It's long past time that the Icom IC-7300 gets its own post. It's odd that I've written about other HF radios I own, and have used far less, but I've virtually ignored discussing this excellent rig. Let's change that.
I've owned my IC-7300 for about three years now, and it's my 'daily driver'. I mean that - this radio gets used every day, and for a wide variety of tasks. I use it to talk on nets, pass digital traffic, monitor frequencies for activity, participate in informal rag chews, and when the mood strikes, participate in contests. It's had the 'MARS mod' (really, just a wide-band TX mod) and I've installed the RadioAnalog PTRX-7300 RF output board (discussed in an earlier post). Although the rig has its own built-in (and very capable) antenna tuner, I have mine hooked up to to an external LDG AT200ProII tuner so I can run digital mode communications (JS8CALL, MARS MSC2020, PSK-31 and others) at full 100 watts output. The radio is a digital mode workhorse, and has become a backbone radio for a lot of heavy duty cycle applications like message center operations and ALE within the MARS system. And it's no slouch on voice modes, either.

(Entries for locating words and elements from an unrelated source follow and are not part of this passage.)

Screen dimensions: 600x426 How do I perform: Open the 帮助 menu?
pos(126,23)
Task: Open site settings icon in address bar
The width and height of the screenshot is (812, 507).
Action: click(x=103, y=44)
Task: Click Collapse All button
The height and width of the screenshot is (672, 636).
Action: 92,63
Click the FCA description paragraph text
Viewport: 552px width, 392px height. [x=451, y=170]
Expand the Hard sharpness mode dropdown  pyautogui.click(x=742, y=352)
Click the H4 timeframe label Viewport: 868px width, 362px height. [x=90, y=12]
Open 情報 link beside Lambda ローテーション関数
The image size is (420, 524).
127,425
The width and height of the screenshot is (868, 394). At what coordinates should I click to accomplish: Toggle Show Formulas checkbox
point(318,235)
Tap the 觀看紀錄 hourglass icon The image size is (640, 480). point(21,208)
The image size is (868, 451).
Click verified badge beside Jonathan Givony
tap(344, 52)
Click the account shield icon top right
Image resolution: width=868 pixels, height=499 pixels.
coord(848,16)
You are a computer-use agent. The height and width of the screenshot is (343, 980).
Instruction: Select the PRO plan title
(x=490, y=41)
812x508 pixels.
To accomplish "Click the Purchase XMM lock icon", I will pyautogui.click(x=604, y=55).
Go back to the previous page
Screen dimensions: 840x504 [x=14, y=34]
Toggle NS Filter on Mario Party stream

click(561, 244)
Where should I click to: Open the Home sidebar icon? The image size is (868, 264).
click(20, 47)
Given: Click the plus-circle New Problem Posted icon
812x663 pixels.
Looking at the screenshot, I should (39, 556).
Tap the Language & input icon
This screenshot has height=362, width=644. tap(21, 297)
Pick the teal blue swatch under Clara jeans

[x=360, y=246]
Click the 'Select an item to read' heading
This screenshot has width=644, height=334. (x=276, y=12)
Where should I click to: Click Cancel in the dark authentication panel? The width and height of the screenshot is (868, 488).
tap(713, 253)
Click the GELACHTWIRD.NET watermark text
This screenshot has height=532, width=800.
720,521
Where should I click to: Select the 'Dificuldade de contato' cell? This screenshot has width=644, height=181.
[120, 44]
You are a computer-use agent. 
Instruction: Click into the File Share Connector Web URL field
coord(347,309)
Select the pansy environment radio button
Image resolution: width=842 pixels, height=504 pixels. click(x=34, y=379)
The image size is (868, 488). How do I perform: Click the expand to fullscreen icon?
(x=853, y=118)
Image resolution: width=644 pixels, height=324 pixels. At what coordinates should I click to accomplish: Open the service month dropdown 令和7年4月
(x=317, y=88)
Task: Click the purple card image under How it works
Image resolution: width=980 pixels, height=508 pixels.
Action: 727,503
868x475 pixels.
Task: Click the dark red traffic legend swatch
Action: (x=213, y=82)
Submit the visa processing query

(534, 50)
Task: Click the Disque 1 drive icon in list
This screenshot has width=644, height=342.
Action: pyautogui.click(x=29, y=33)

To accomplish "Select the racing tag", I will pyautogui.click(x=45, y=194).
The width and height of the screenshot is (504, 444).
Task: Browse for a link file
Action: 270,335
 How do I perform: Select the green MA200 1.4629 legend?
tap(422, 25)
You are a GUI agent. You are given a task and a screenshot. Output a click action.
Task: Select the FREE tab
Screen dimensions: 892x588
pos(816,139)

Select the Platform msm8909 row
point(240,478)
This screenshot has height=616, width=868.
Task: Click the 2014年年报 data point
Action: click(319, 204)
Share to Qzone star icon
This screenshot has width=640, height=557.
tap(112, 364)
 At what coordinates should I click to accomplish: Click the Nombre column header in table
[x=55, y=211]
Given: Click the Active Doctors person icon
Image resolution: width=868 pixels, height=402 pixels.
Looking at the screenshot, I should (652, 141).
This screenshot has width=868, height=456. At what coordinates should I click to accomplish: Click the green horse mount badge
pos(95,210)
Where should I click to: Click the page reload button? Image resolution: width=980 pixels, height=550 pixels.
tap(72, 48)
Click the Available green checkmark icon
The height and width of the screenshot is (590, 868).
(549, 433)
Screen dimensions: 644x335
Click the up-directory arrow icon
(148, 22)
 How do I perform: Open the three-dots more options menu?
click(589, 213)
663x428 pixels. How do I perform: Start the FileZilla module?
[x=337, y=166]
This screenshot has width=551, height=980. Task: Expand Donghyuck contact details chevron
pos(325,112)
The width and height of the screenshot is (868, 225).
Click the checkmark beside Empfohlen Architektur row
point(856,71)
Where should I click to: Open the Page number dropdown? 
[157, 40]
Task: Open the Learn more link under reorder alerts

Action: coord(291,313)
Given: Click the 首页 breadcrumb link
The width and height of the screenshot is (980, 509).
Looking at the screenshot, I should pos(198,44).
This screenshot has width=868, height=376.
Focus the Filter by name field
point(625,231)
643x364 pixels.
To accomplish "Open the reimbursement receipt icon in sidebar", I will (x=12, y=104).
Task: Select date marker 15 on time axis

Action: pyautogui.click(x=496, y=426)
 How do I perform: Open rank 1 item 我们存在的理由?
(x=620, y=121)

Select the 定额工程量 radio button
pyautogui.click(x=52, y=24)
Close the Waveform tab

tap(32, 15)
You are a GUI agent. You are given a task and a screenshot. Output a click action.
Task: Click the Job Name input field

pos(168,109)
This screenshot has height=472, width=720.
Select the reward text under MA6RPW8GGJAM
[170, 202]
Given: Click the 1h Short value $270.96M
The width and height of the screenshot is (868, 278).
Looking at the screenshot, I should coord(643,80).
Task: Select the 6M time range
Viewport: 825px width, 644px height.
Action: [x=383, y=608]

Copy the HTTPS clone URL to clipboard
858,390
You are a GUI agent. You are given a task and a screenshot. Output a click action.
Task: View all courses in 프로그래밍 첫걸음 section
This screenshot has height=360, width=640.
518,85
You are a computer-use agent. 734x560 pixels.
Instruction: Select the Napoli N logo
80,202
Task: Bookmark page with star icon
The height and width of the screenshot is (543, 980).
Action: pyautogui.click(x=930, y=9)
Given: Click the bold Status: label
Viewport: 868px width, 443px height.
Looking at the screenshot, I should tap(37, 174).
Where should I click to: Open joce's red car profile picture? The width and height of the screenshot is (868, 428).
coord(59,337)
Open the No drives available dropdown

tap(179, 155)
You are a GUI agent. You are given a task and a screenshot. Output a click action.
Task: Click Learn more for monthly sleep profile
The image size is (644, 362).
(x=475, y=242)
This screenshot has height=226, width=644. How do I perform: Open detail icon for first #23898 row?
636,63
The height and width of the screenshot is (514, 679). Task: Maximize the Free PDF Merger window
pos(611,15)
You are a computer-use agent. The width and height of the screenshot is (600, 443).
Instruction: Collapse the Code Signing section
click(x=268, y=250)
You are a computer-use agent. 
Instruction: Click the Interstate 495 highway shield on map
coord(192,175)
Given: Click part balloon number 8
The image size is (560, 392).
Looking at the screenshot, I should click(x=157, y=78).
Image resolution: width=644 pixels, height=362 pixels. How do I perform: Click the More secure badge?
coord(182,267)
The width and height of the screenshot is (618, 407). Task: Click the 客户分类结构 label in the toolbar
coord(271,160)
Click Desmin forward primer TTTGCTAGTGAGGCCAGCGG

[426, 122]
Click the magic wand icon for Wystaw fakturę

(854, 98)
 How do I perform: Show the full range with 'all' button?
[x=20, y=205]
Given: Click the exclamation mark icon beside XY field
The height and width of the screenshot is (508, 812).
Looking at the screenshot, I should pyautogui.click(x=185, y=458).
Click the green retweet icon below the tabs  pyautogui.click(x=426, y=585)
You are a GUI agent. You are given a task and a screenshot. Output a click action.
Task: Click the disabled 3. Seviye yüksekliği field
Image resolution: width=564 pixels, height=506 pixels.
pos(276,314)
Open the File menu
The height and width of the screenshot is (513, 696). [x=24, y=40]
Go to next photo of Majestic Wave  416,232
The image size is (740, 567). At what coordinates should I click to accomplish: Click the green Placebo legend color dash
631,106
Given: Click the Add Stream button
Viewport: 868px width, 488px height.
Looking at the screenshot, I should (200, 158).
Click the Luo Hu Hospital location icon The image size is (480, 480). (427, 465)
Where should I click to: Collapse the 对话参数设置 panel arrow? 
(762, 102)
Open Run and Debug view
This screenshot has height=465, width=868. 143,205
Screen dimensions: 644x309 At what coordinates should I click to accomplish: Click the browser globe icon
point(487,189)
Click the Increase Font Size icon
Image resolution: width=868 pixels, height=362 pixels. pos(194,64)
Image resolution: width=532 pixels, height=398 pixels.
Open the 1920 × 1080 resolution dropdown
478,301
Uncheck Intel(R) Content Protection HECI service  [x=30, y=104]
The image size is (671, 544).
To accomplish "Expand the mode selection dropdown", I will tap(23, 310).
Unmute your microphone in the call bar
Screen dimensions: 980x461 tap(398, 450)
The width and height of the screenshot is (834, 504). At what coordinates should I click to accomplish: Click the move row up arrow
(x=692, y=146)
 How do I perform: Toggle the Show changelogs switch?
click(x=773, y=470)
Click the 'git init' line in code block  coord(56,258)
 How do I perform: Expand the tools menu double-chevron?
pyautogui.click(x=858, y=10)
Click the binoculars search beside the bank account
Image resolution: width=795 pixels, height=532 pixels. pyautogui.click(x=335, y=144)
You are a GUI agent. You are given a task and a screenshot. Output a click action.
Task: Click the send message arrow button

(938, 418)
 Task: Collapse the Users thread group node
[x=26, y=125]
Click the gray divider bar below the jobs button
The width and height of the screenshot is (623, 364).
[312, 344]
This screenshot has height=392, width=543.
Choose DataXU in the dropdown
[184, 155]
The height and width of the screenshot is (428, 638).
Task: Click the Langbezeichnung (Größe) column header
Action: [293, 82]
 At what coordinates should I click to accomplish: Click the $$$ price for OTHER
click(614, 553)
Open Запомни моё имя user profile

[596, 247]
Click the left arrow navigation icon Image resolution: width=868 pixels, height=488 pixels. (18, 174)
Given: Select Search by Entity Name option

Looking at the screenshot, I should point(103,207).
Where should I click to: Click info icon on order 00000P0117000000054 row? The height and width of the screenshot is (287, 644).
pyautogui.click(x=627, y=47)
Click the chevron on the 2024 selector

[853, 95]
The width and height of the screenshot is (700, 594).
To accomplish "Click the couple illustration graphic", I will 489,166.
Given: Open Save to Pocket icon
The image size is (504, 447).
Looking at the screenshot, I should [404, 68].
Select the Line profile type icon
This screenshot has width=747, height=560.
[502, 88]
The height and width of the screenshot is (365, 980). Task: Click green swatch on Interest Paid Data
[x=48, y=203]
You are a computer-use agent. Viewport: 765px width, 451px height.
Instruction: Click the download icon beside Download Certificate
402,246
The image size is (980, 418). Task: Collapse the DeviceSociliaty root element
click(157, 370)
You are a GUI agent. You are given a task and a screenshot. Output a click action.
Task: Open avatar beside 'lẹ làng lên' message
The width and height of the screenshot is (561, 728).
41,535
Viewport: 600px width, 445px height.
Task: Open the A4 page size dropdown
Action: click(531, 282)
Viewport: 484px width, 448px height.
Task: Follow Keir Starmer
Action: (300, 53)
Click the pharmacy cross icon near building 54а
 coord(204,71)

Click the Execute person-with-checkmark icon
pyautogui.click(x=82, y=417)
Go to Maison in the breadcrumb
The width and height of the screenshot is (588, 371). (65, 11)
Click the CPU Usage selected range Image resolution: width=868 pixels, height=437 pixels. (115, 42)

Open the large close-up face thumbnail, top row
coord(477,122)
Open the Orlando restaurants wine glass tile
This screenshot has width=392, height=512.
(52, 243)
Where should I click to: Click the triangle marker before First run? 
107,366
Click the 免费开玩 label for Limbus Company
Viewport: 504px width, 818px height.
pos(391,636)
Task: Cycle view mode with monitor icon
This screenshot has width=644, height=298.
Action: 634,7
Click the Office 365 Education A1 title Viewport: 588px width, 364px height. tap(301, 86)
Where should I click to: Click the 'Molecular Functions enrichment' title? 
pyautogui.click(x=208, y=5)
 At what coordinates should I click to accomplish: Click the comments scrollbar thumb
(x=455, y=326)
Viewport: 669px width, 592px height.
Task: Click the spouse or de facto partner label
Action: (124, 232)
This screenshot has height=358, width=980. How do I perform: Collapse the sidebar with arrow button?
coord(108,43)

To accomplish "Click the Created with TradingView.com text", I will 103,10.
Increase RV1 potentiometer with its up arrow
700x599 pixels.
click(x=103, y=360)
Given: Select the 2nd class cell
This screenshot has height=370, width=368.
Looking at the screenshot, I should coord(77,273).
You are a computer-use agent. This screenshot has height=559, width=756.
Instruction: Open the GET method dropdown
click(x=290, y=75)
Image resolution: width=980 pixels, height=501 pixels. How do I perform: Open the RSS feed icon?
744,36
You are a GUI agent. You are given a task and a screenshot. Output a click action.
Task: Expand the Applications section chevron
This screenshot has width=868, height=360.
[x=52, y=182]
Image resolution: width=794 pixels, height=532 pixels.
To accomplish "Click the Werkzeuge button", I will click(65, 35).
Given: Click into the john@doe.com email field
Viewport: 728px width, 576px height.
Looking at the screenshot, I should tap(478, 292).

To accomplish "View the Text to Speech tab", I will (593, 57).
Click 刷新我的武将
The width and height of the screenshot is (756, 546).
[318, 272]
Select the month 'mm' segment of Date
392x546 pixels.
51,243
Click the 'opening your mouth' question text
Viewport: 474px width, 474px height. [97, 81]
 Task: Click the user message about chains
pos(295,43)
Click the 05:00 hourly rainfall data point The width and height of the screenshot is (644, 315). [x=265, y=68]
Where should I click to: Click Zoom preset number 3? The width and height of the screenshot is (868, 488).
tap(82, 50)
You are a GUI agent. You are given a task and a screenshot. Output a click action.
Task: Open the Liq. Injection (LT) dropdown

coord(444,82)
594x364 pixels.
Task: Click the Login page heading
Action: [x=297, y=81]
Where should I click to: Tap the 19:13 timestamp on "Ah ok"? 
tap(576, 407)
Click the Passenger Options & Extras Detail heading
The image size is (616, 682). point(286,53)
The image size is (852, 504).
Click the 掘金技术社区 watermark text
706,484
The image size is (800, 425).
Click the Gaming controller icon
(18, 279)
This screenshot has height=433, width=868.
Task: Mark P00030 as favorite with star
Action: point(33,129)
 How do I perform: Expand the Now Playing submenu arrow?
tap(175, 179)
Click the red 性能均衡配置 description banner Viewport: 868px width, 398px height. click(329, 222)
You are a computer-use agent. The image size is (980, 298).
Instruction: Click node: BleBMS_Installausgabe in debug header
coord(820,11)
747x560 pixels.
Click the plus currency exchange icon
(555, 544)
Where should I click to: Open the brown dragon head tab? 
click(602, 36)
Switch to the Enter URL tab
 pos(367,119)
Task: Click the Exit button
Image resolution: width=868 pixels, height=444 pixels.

|My dusty, smudgy IC-7300 working PSK-31 via Fldigi|
With the IC-7300, Icom fundamentally changed the mid-range HF transceiver market. It is a moderately priced (currently a squidge under $1,000), high performance SDR with a very well thought out user interface and feature set. How good is the IC-7300? Five years after its introduction the IC-7300 absolutely dominates its market space, and Icom still sells them by the boat load. Literally, by the boat load. Yaesu and Kenwood still don't have anything on the market that competes with the IC-7300. To be fair, Yaesu just announced their new FT-DX10, which seems to be aimed at the same market space. The FT-DX10 feature set is impressive, and one-ups the IC-7300 in a lot of areas. But remember, Yaesu had five years to watch this market space, study the IC-7300, and develop their response. Oh, and Yaesu's introductory price on the FT-DX10 is almost $700 higher than the current price of the IC-7300. That means Icom will still be selling boat loads of IC-7300's a year from now.
Is the IC-7300 perfect? No, of course not. But its real-world flaws are few and far between and, on balance, insignificant. Some internet commandos gripe about a lack of 'dynamic range', or poor selectivity, or poor receive audio performance, poor auto tuner performance, or complex menu systems... well, some folks will bitch about anything. Here's my evaluation - in the real world, when you are focusing on communicating, the IC-7300 is an outstanding radio. But it's not just me saying that. Go read the ratings for the IC-7300 on eHam.net.
Personally, my only gripe about the IC-7300 is the lack of back-lit buttons. That's it.
If you are looking for an all-mode radio, and particularly if you are looking for a radio to run high duty-cycle digital modes, you really don't need to look any further than the Icom IC-7300.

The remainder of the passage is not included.